Julie Otsuka – The Buddha in the Attic (2011)
Approaching the history of migration via the story of a group of young women brought from Japan to San Francisco as ‘picture brides’ in the early twentieth century. In eight incantatory sections, The Buddha in the Attic traces these extraordinary lives, from their arduous journey by boat to their arrival in America and their tremulous first nights to their backbreaking work picking fruit in the fields and scrubbing the floors of white women to their struggles to master a new language and culture to their experiences as mothers and then as the second World War strikes. A memorable and canonical novel that is still relevant in surprising ways.
Sunjeev Sahota – The Year of the Runaways (2015)
Shortlisted for the Booker Prize, Sunjeev Sahota’s brilliant novel follows the lives of three young men and one woman. In a dilapidated shared house in Sheffield, a former rickshaw driver, two middle-class boys whose families are sinking into financial ruin and the visa wife who lives across town from one of them all come together in unforeseeable ways. Unfolding over one shattering year in which the destinies of these four characters become irreversibly entwined, this is a book about the punishing realities of immigrant life, about Indian and English culture and about the costs of making a new life.
Viet Thanh Nguyen – The Refugees (2017)
Viet Thanh Nguyen’s story collection following his Pulitzer-winning novel The Sympathizer is set in the Vietnamese communities in California as well as in Vietnam. Avoiding sensationalism for insight, Nguyen showcases the unexpected tales of various refugees and is a powerful testament to the dreams, hardships and challenges of immigration. From a ghostwriter struggling with her own identity to a woman whose husband has dementia to the culture shock of a young Vietnamese man who ends up living with two gay men in San Francisco, these are memorable and powerful tales well worth checking out.
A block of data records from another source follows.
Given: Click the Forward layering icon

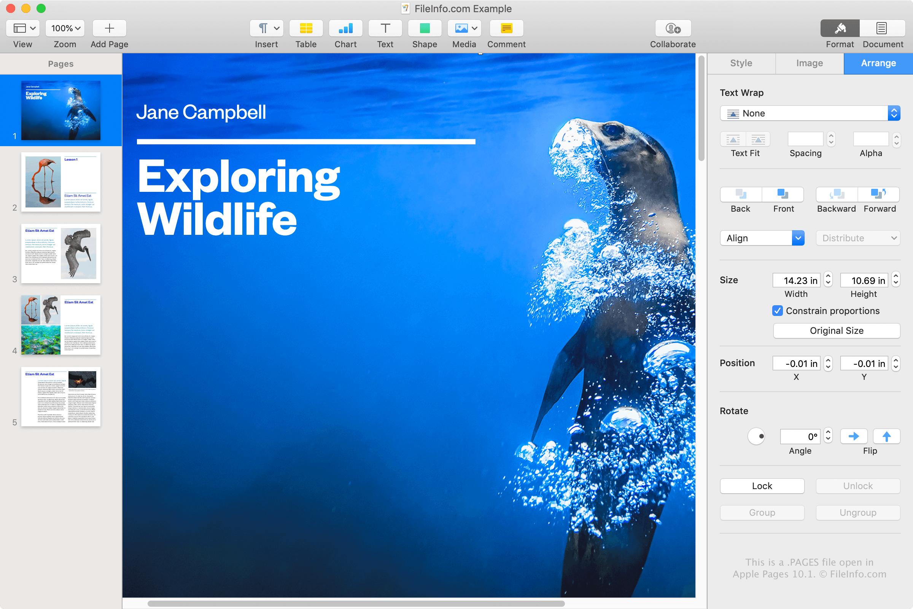Looking at the screenshot, I should 880,196.
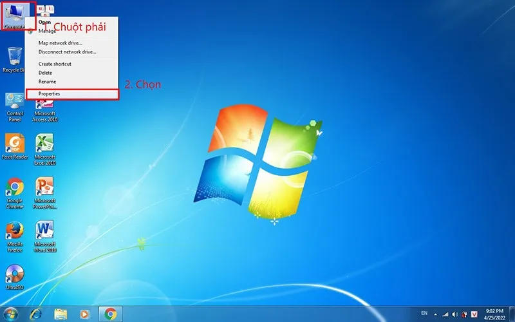
Task: Select the Google Chrome desktop shortcut
Action: point(15,191)

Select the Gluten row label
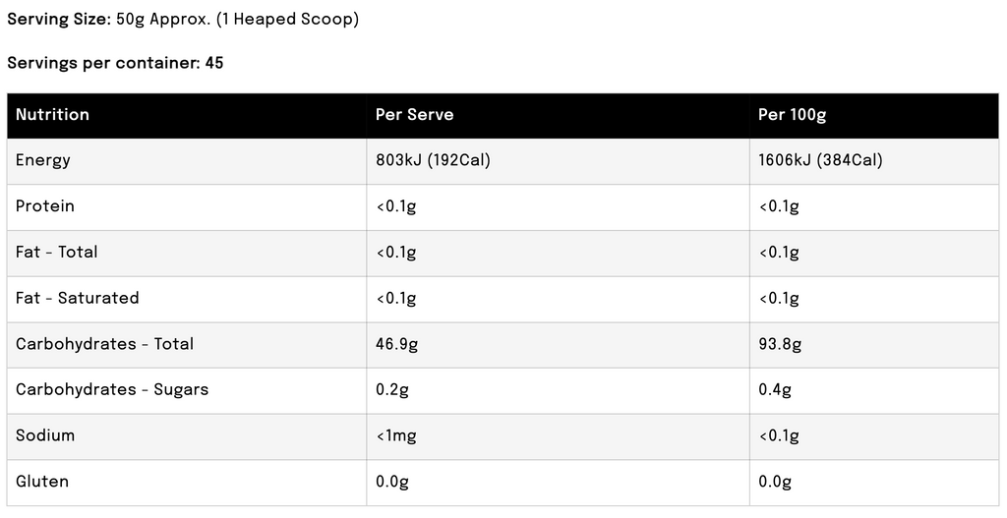pyautogui.click(x=42, y=482)

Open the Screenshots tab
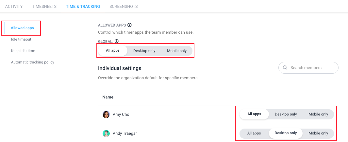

Abdulrazak Gurnah – Gravel Heart (2017)
A powerful story of exile, migration, and betrayal from the 2021 Nobel winner, Gravel Heart is the story of Salim’s move to London in the 70s. Going from a complex family dynamic in Zanzibar to the biting cold and seething crowds of this hostile city. Struggling to find a foothold, and understand the darkness at the heart of his family, Salim must face devastating truths about love, sex, and power. Evoking the immigrant experience with unsentimental precision and profound understanding, this is one of Abdulrazak Gurnah's finest works.
Deepak Unnikrishnan – Temporary People (2017)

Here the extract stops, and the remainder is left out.